ASTORIA — Several hookah bars in Queens were among those nabbed in an undercover investigation that found them serving shisha that contained tobacco, a violation of the city's Smoke-Free Air Act, according to the Health Department.
Health inspectors and New York University students were sent to the bars on Nov. 14, when they took samples of the shisha being served — a substance made of herbs, molasses, and often tobacco, according to a press release.
Officials said the samples were tested and came back positive for containing tobacco, a violation of a 2002 city law that bans smoking in workplaces, including restaurants and bars.
Among the 13 hookah bars investigated, four are located in Queens, according to the Health Department: Fayrooz Hookah Lounge and Bar and Melody Lounge, both on Astoria's Steinway Street, and Layla Hookah Lounge and Cloud 9, both on Union Turnpike.
Mike, a manager at Cloud 9 at 179-22 Union Turnpike who did not want to use his last name, said the bar doesn't serve products that contain tobacco.
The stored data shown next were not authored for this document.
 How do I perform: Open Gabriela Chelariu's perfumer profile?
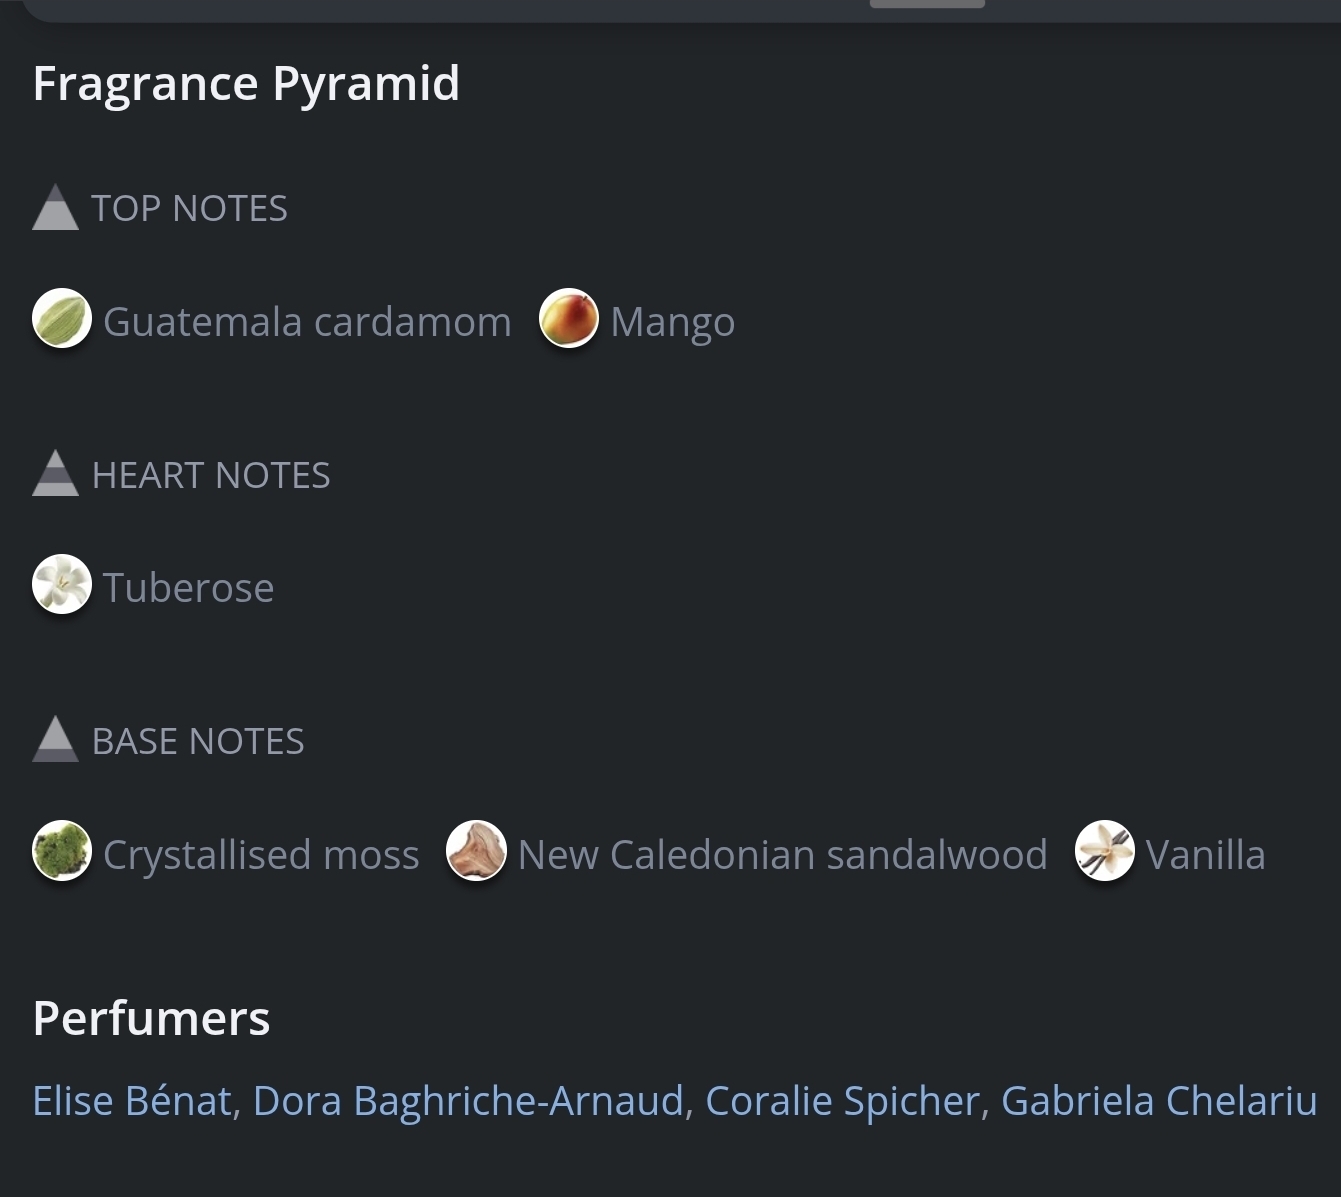coord(1159,1101)
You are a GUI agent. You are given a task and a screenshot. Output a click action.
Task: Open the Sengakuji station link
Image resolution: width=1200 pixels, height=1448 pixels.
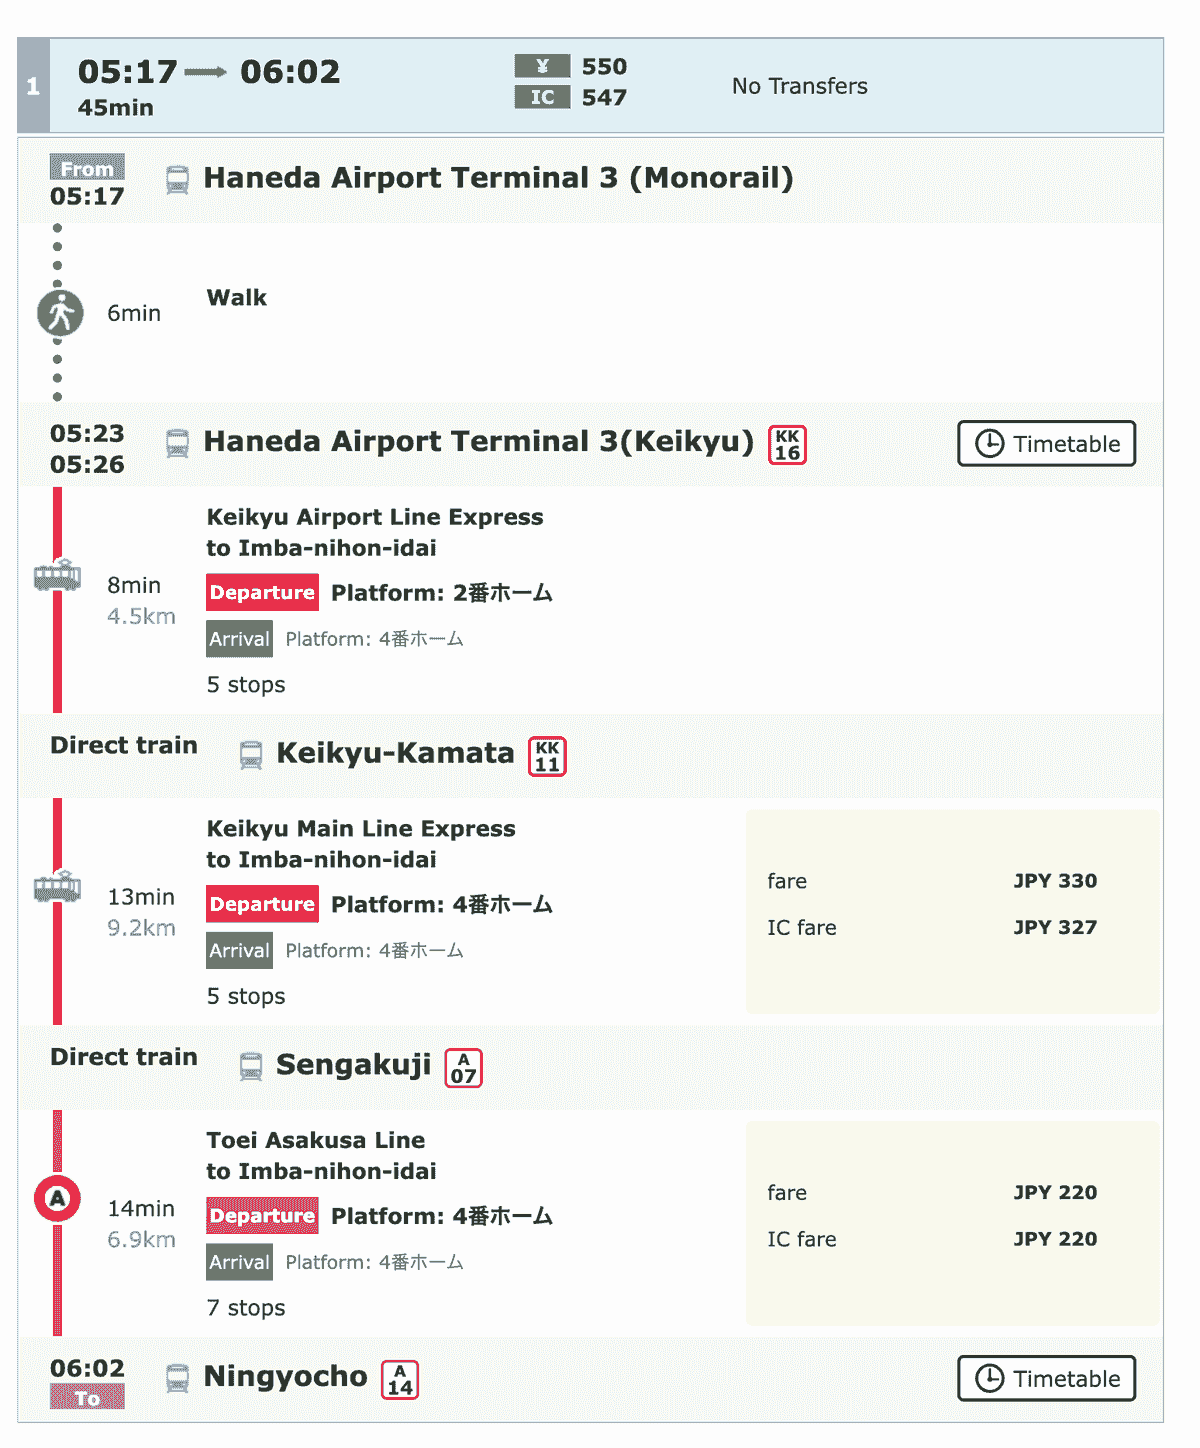click(x=353, y=1065)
He said they were unaware of Health Department's claims until they read about it in the news.
"We have no idea. We don’t serve tobacco flavors," he said.
Management at the other three Queens bars could not immediately be reached for comment. The Health Department said samples of shisha tested from nine hookah bars in Manhattan were also found to contain tobacco.
"These 13 hookah bars are knowingly flouting the law by serving tobacco-based shisha," Health Commissioner Dr. Mary Bassett said in a statement. "Tobacco smoke is dangerous for the health of the smoker, patrons and those who work in these establishments."
Officials said the city is looking to revoke the permits of the bars, though a list of penalties for the Smoke-Free Air Act on the Health Department's website says that may happen when an establishment has violated the act three separate times in a year.
But the Health Department said it would pursue the revocation of the bars' permits because they were "in flagrant violation" of the law.
"These are not restaurants that allow people to smoke, but smoking establishments that are serving tobacco as an essential part of their business," the Health Department said in a statement.